SelfTune: Metrically Scaled Monocular Depth Estimation through Self-Supervised Learning

TL;DR

This paper introduces SelfTune, a self-supervised learning method that enables monocular depth estimation to produce metrically scaled depths by leveraging monocular SLAM for accurate camera pose information.

Contribution

We propose a novel teacher-student self-supervised framework that incorporates monocular SLAM to resolve scale ambiguity in monocular depth estimation.

Findings

Improves depth accuracy over recent methods on EuRoC, OpenLORIS, and ScanNet datasets.

Enables metrically scaled depth predictions in diverse environments.

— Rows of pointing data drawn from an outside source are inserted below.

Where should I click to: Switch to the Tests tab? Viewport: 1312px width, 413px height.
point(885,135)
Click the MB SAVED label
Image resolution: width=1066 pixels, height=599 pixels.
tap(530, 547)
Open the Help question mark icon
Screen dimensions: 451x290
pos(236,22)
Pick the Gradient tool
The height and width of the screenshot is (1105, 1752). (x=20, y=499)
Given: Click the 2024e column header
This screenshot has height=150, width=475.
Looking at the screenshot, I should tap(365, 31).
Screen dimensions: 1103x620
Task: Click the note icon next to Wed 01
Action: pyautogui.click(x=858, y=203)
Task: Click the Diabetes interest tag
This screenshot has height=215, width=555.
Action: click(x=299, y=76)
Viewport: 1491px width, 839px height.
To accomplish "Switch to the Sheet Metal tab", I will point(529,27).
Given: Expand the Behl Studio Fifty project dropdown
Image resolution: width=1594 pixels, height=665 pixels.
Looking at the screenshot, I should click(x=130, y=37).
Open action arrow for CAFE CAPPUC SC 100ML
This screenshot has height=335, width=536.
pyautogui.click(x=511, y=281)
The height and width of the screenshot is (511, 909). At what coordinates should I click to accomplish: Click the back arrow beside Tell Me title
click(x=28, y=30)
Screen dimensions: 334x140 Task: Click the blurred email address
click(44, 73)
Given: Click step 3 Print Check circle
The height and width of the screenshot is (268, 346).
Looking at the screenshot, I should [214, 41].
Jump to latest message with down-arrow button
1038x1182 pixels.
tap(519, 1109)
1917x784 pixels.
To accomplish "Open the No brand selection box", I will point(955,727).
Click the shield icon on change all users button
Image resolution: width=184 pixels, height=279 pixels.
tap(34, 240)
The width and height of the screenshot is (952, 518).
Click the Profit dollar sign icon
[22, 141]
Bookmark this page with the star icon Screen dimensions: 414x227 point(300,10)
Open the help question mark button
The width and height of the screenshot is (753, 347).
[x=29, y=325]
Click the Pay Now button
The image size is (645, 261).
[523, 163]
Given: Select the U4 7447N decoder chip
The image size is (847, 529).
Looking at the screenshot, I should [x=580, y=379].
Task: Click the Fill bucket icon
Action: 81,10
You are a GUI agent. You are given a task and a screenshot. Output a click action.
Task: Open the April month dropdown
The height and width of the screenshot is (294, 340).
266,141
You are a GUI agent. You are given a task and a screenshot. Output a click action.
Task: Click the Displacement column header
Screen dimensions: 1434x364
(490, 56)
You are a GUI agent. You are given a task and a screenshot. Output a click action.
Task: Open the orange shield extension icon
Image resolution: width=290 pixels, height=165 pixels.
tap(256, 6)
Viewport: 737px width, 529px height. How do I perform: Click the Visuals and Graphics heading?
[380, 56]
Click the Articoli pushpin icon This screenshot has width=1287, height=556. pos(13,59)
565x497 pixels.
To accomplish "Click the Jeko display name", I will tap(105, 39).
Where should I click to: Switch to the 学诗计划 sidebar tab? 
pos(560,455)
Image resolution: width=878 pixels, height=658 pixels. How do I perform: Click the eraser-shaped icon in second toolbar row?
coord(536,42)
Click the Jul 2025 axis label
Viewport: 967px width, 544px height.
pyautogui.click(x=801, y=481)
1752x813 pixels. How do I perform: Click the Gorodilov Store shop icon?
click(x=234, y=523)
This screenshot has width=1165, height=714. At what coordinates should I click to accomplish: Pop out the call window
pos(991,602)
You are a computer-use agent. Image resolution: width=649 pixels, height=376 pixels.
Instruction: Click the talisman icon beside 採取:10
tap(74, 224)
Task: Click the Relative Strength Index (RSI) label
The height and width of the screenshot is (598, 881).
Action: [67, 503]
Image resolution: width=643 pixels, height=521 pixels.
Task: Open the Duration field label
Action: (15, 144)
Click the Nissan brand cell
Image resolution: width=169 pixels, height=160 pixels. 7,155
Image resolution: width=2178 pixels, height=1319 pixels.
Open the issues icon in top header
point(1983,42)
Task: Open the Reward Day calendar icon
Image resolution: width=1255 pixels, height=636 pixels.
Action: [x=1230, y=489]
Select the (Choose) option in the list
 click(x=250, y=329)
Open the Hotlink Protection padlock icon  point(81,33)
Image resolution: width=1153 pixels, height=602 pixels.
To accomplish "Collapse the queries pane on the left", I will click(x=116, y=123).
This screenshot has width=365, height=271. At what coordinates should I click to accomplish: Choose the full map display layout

Applicable to mobile robot navigation and real-world scenarios.

Abstract

Monocular depth estimation in the wild inherently predicts depth up to an unknown scale. To resolve scale ambiguity issue, we present a learning algorithm that leverages monocular simultaneous localization and mapping (SLAM) with proprioceptive sensors. Such monocular SLAM systems can provide metrically scaled camera poses. Given these metric poses and monocular sequences, we propose a self-supervised learning method for the pre-trained supervised monocular depth networks to enable metrically scaled depth estimation. Our approach is based on a teacher-student formulation which guides our network to predict high-quality depths. We demonstrate that our approach is useful for various applications such as mobile robot navigation and is applicable to diverse environments. Our full system shows improvements over recent self-supervised depth estimation and completion methods on EuRoC, OpenLORIS, and ScanNet datasets.